While this might seem like a savvy strategy to gain traction against its competitors, Sprint's price war makes no sense and this explains why the market isn't convinced about Sprint's strategy. Shares of Sprint are dropping just like AT&T's and Verizon's. The market understands that this tactic can't go on forever, and Sprint management will realize this sooner or later.
A race to the bottom
Companies that engage in a price war with each other do so in order to get the other party, or parties, to blink first. Essentially, Sprint is trying to lure as many customers as it can from AT&T and Verizon with rock-bottom prices. But that can't go on forever.
Sprint may be pleased that the margins of its rivals are going to crumble if they want to retain these customers, but Sprint's margins will erode, as well. Sooner or later, Sprint will have to raise prices on these customers to become profitable. The big problem for Sprint is that it doesn't have much time to wait.
AT&T and Verizon are massive companies with the financial strength to withstand Sprint's onslaught. AT&T and Verizon hold market capitalizations of $167 billion and $188 billion, respectively. These two companies are likely to see their metrics, like average revenue per user and churn, worsen this quarter; but at some point, customers who move over to Sprint are probably going to be angered if they feel like they've been subject to a "bait-and-switch" tactic.

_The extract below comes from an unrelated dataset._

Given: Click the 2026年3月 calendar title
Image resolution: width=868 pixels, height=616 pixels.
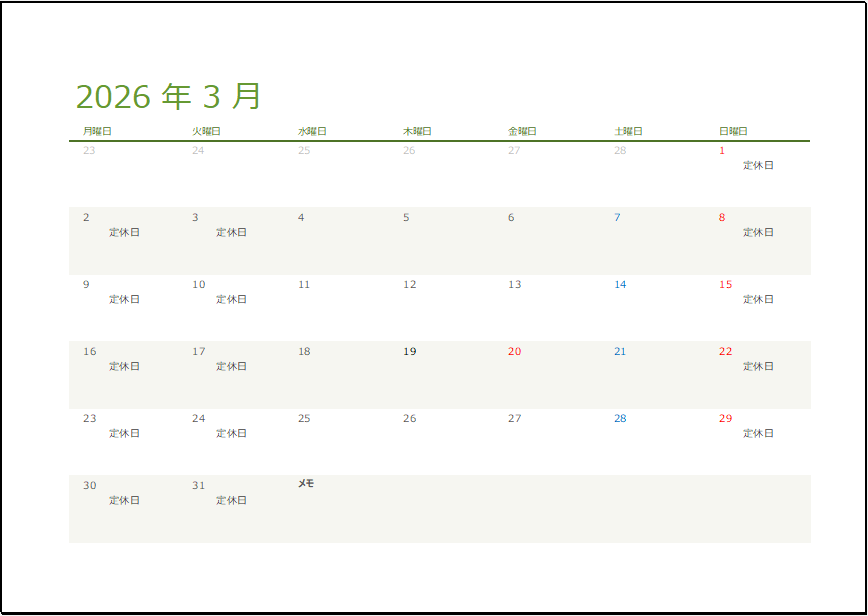Looking at the screenshot, I should pos(170,96).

Sprint's FAQ on the deal says customers will continue to receive the half-price rate plan offer "as long as their account remains in good standing and they remain on the same device."
By comparison, Sprint is a $16 billion company by market value, and it isn't profitable. The company has lost $742 million year to date as of Sept. 30, 2014. It simply doesn't have the luxury of a highly profitable business to go to war with its two bigger and more powerful rivals.
Sprint's network is not as high-quality as AT&T's and Verizon's. The reason why AT&T and Verizon charge higher prices is because they offer better 4G and LTE coverage. And the bigger carriers have much more flexibility in navigating a price war because they are moving away from subsidizing the cost of new phones. Revenue from phone sales will help offset lower revenue per user.
Investors aren't convinced, and you shouldn't be either
It's true that AT&T and Verizon shares are down since Sprint's announcement. Their earnings will suffer. But Sprint's shares are down, too, and are now trading at a 52-week low near $4 per share. The reason is that investors know better.
The market understands that Sprint's strategy is penny-wise and pound-foolish. If Sprint really wants to compete, it needs to make the necessary investments to build its network and improve its product offerings to be on par with AT&T and Verizon.
Sprint has lost 960,000 prepaid and postpaid wireless customers through its first two fiscal quarters. Dragging competitors into a price war that Sprint can only maintain for so long is not a long-term strategy to regain market share.